Kawasaki disease (KD) was first reported from Japan in 1967 by a young pediatrician, Tomisaku Kawasaki, while working at the Red Cross Hospital in Tokyo. Kawasaki disease is a children’s illness. It’s also known as Kawasaki syndrome or mucocutaneous lymph node syndrome. About 75 percent of people with it are under age 5. Boys develop the illness almost twice as often as girls. In the United States, it’s more frequent among Asian-American children, but it occurs in children of all races and ethnicities.
What are the common symptoms of Kawasaki disease?
• Fever (ranging from 101 to above 104)
• Rash on back, chest, and abdomen
• Swollen, red hands and feet
• Bloodshot eyes
• Swollen lymph glands in the neck
• Irritation and swelling of the mouth, lips and throat
What causes it?
Doctors don’t know what causes it. It doesn’t appear to be hereditary or contagious. Sometimes more than one child in a family can develop it, which may indicate a genetic predisposition for Kawasaki disease.
The diagnosis is made by the presence of fever for at least 5 days (onset of fever considered day one of illness) and at least four out of the following five diagnostic criteria that often appear sequentially:
• Conjunctiva injection – redness without exudate, typically bilateral with perilimbal sparing (a ring of normal conjunctiva around the iris). This appears early in the illness and due to its transitory nature should be sought on history as well as clinical examination. Photophobia and eye pain are seldom present
• Erythema of oral and/or pharyngeal mucosa – may include strawberry tongue, red pharynx and/or red and cracked lips, but no tonsillar exudates or ulcers
• Erythema and oedema of hands and feet – this is a common feature but may only manifest as failure or refusal to weight-bear. In the subacute phase of Kawasaki disease (from about day 10 onward), there may be desquamation of the fingers and toes
• Polymorphous skin rash – usually begins in the nappy area (where there may be desquamation early in the disease) and spreads to involve the trunk, extremities and face. Rash may be maculopapular, annular or scarlatiniform. Nonblanching or vesicular rashes are not usually seen
• Cervical lymphadenopathy – often unilateral and large, with node size greater than 1.5 cm. This is the least frequently seen criteria, but is more common in older children.

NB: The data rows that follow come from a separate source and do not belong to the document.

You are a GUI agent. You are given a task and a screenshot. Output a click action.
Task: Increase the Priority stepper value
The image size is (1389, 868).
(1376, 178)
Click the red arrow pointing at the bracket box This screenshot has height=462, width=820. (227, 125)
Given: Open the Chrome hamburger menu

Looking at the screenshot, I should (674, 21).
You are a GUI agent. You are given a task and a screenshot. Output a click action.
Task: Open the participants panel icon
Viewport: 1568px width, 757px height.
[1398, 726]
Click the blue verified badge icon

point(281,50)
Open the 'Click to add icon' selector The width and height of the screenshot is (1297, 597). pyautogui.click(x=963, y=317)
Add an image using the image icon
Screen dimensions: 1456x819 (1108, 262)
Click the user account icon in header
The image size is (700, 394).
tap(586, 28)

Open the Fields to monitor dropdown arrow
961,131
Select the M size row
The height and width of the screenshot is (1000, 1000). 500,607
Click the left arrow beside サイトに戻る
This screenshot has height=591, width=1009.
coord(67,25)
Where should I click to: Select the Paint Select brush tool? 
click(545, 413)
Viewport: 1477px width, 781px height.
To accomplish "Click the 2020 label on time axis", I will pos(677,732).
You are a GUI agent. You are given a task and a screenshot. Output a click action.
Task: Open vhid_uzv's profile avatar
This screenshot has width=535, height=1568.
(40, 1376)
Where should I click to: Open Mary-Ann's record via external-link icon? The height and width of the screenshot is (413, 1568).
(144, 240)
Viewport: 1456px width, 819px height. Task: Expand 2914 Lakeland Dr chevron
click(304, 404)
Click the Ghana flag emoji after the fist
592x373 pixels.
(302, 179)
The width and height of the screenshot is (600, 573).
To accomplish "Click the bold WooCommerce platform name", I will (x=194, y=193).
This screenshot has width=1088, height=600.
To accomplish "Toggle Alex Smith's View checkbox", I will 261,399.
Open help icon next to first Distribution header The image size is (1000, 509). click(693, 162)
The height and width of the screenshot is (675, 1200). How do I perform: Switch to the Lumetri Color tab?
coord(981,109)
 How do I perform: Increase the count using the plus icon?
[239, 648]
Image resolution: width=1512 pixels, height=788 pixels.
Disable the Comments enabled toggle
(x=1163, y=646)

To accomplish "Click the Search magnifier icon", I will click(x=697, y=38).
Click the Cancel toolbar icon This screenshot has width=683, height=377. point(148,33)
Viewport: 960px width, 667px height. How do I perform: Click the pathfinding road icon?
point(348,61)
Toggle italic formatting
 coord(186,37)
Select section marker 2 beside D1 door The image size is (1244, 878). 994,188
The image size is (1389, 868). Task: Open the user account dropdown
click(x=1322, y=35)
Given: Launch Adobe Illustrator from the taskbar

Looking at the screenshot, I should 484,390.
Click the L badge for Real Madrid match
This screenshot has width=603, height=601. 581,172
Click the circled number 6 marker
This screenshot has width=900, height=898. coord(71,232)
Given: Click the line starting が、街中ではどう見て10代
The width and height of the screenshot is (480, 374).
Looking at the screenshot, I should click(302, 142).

Kawasaki disease should be suspected in any child with a persistent fever with no other likely explanation. The pyrexia associated with Kawasaki disease is typically high (often greater than 39°C), remittent and unresponsive to antibiotic therapy, and usually also unresponsive to antipyretics. This pattern of fever may help to distinguish Kawasaki disease from a common viral exanthem.
Rash and peeling (desquamation) of the nappy area rash is common in the acute phase. Periungal (fingers and toes) desquamation appears 1–3 weeks after fever onset (convalescent phase), by which time treatment would be delayed. The clinical features may develop over days and are not always present concurrently. Frequent review and careful and repeated history, specifically asking about suggestive features, are important in making the diagnosis.
Extreme irritability – more so than in other febrile illnesses – is characteristic of Kawasaki disease. Other suggestive features include inflammation of a recent Bacille Calmette-Guerin (BCG) scar and sterile pyuria (leucocytes on urine microscopy but sterile by standard culturing techniques).
Features that make the diagnosis less likely include non-blanching rash, bullous or vesicular lesions, oral ulceration, generalized lymphadenopathy, and a prompt response to antibiotics. General practitioners should not wait for the fever to persist and may make the diagnosis and referral before 5 days if other clinical features are present, prompting a strong index of suspicion.
Complications of Kawasaki disease usually affect the heart. Your child will need tests to check their heart is functioning normally.
• Electrocardiogram (ECG) – measures electrical activity
• Echocardiogram (echo) – uses ultrasound to produce pictures of the heart If no treatment is given, around 25% of children develop swelling of the blood vessels around the heart (coronary arteries). The risk is reduced to 5% if treated with immunoglobulin.
In some cases this swelling can progress to weakened areas of the blood vessels called aneurysms. These can cause a blood clot to develop or in rare cases can burst. They can also increase the risk of a heart attack. If an aneurysm develops, long term treatment and follow up is needed.
How is Kawasaki disease treated?
Kawasaki disease is typically treated in the hospital at least while the child receives initial treatment. The stay is usually a few days up to a few weeks. The standard initial treatment is aspirin and intravenous immunoglobulin (IVIG). Aspirin is used to reduce fever, rash, joint swelling and pain. It can also help prevent blood clots from forming. IVIG, when given early in the illness, can reduce the risk of developing coronary artery abnormalities. Other medications such as steroids or infliximab may be used in children who do not respond to IVIG.